**TASK OBJECTIVE**: Transcribe the records below exactly.

---- TASK INPUT

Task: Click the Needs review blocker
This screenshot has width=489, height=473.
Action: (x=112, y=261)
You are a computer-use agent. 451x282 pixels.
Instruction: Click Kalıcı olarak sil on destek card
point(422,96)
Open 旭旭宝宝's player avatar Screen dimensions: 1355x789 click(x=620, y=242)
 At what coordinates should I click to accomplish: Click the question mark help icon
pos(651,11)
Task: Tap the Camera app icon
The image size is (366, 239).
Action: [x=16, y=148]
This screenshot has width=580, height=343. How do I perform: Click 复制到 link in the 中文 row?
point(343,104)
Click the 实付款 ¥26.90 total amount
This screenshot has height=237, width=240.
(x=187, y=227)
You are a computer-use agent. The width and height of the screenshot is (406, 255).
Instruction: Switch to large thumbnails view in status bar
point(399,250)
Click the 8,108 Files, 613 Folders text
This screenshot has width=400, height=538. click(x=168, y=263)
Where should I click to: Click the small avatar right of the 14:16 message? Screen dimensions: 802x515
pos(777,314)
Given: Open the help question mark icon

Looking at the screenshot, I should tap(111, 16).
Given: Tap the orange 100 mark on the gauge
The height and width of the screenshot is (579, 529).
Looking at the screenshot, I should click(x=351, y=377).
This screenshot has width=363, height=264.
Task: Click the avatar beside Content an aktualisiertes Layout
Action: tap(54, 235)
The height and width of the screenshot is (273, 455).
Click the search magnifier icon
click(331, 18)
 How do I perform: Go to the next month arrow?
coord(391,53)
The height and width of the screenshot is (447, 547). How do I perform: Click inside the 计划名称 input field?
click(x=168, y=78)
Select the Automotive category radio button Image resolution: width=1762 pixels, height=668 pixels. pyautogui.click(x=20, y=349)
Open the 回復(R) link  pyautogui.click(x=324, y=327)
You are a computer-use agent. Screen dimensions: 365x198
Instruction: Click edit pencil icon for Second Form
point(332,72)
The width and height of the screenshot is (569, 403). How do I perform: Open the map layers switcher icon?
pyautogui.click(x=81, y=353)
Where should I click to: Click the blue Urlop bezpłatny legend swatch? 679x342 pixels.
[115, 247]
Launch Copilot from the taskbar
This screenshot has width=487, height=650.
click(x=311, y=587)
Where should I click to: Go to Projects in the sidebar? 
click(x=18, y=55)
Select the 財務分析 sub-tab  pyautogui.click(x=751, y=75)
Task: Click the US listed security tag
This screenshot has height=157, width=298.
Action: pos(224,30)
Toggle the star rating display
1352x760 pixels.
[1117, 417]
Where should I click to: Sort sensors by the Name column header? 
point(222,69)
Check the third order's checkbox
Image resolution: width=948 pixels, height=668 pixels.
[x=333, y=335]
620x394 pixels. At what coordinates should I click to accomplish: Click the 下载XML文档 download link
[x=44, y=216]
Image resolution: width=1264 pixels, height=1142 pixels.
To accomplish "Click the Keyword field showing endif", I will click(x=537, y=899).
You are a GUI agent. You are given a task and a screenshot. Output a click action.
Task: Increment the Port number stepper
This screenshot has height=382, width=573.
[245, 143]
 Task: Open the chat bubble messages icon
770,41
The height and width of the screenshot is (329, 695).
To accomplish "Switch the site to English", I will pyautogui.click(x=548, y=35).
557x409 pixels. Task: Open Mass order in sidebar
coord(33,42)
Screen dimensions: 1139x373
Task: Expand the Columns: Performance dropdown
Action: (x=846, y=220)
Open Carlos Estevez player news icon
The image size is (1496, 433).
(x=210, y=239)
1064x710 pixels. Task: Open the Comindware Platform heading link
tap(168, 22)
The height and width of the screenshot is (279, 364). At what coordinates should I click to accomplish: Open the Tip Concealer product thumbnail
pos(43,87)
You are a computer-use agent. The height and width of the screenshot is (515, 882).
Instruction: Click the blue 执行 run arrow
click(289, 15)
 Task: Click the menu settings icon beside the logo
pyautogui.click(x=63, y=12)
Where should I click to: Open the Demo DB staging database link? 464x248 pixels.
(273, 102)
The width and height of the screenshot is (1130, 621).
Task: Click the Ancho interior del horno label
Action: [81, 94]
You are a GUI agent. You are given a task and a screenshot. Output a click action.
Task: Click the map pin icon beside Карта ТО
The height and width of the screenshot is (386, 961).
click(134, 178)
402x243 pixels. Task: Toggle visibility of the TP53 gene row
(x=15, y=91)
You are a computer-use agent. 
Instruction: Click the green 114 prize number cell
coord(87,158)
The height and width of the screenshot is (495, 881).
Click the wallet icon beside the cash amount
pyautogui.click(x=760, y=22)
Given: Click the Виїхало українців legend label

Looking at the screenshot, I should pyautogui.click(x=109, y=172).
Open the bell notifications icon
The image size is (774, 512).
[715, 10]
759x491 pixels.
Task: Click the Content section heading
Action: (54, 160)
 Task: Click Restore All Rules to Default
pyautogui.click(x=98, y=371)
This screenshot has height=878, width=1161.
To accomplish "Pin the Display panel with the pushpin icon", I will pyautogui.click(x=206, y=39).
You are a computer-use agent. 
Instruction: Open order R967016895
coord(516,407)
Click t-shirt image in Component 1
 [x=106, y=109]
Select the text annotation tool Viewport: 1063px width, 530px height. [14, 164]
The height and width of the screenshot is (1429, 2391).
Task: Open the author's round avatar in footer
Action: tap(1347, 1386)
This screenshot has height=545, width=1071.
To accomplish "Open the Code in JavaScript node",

--------

**RESULT OF THIS EXERCISE**:
Task: Click the Needs review blocker
This screenshot has width=489, height=473.
Action: (x=112, y=261)
You are a computer-use agent. 451x282 pixels.
Instruction: Click Kalıcı olarak sil on destek card
point(422,96)
Open 旭旭宝宝's player avatar Screen dimensions: 1355x789 click(x=620, y=242)
 At what coordinates should I click to accomplish: Click the question mark help icon
pos(651,11)
Task: Tap the Camera app icon
The image size is (366, 239).
Action: [x=16, y=148]
This screenshot has width=580, height=343. How do I perform: Click 复制到 link in the 中文 row?
point(343,104)
Click the 实付款 ¥26.90 total amount
This screenshot has height=237, width=240.
(x=187, y=227)
You are a computer-use agent. The width and height of the screenshot is (406, 255).
Instruction: Switch to large thumbnails view in status bar
point(399,250)
Click the 8,108 Files, 613 Folders text
This screenshot has width=400, height=538. click(x=168, y=263)
Where should I click to: Click the small avatar right of the 14:16 message? Screen dimensions: 802x515
pos(777,314)
Given: Open the help question mark icon

Looking at the screenshot, I should tap(111, 16).
Given: Tap the orange 100 mark on the gauge
The height and width of the screenshot is (579, 529).
Looking at the screenshot, I should click(x=351, y=377).
This screenshot has width=363, height=264.
Task: Click the avatar beside Content an aktualisiertes Layout
Action: tap(54, 235)
The height and width of the screenshot is (273, 455).
Click the search magnifier icon
click(331, 18)
 How do I perform: Go to the next month arrow?
coord(391,53)
The height and width of the screenshot is (447, 547). How do I perform: Click inside the 计划名称 input field?
click(x=168, y=78)
Select the Automotive category radio button Image resolution: width=1762 pixels, height=668 pixels. pyautogui.click(x=20, y=349)
Open the 回復(R) link  pyautogui.click(x=324, y=327)
You are a computer-use agent. Screen dimensions: 365x198
Instruction: Click edit pencil icon for Second Form
point(332,72)
The width and height of the screenshot is (569, 403). How do I perform: Open the map layers switcher icon?
pyautogui.click(x=81, y=353)
Where should I click to: Click the blue Urlop bezpłatny legend swatch? 679x342 pixels.
[115, 247]
Launch Copilot from the taskbar
This screenshot has width=487, height=650.
click(x=311, y=587)
Where should I click to: Go to Projects in the sidebar? 
click(x=18, y=55)
Select the 財務分析 sub-tab  pyautogui.click(x=751, y=75)
Task: Click the US listed security tag
This screenshot has height=157, width=298.
Action: pos(224,30)
Toggle the star rating display
1352x760 pixels.
[1117, 417]
Where should I click to: Sort sensors by the Name column header? 
point(222,69)
Check the third order's checkbox
Image resolution: width=948 pixels, height=668 pixels.
[x=333, y=335]
620x394 pixels. At what coordinates should I click to accomplish: Click the 下载XML文档 download link
[x=44, y=216]
Image resolution: width=1264 pixels, height=1142 pixels.
To accomplish "Click the Keyword field showing endif", I will click(x=537, y=899).
You are a GUI agent. You are given a task and a screenshot. Output a click action.
Task: Increment the Port number stepper
This screenshot has height=382, width=573.
[245, 143]
 Task: Open the chat bubble messages icon
770,41
The height and width of the screenshot is (329, 695).
To accomplish "Switch the site to English", I will pyautogui.click(x=548, y=35).
557x409 pixels. Task: Open Mass order in sidebar
coord(33,42)
Screen dimensions: 1139x373
Task: Expand the Columns: Performance dropdown
Action: (x=846, y=220)
Open Carlos Estevez player news icon
The image size is (1496, 433).
(x=210, y=239)
1064x710 pixels. Task: Open the Comindware Platform heading link
tap(168, 22)
The height and width of the screenshot is (279, 364). At what coordinates should I click to accomplish: Open the Tip Concealer product thumbnail
pos(43,87)
You are a computer-use agent. The height and width of the screenshot is (515, 882).
Instruction: Click the blue 执行 run arrow
click(289, 15)
 Task: Click the menu settings icon beside the logo
pyautogui.click(x=63, y=12)
Where should I click to: Open the Demo DB staging database link? 464x248 pixels.
(273, 102)
The width and height of the screenshot is (1130, 621).
Task: Click the Ancho interior del horno label
Action: [81, 94]
You are a GUI agent. You are given a task and a screenshot. Output a click action.
Task: Click the map pin icon beside Карта ТО
The height and width of the screenshot is (386, 961).
click(134, 178)
402x243 pixels. Task: Toggle visibility of the TP53 gene row
(x=15, y=91)
You are a computer-use agent. 
Instruction: Click the green 114 prize number cell
coord(87,158)
The height and width of the screenshot is (495, 881).
Click the wallet icon beside the cash amount
pyautogui.click(x=760, y=22)
Given: Click the Виїхало українців legend label

Looking at the screenshot, I should pyautogui.click(x=109, y=172).
Open the bell notifications icon
The image size is (774, 512).
[715, 10]
759x491 pixels.
Task: Click the Content section heading
Action: (54, 160)
 Task: Click Restore All Rules to Default
pyautogui.click(x=98, y=371)
This screenshot has height=878, width=1161.
To accomplish "Pin the Display panel with the pushpin icon", I will pyautogui.click(x=206, y=39).
You are a computer-use agent. 
Instruction: Open order R967016895
coord(516,407)
Click t-shirt image in Component 1
 [x=106, y=109]
Select the text annotation tool Viewport: 1063px width, 530px height. [14, 164]
The height and width of the screenshot is (1429, 2391).
Task: Open the author's round avatar in footer
Action: tap(1347, 1386)
This screenshot has height=545, width=1071.
To accomplish "Open the Code in JavaScript node",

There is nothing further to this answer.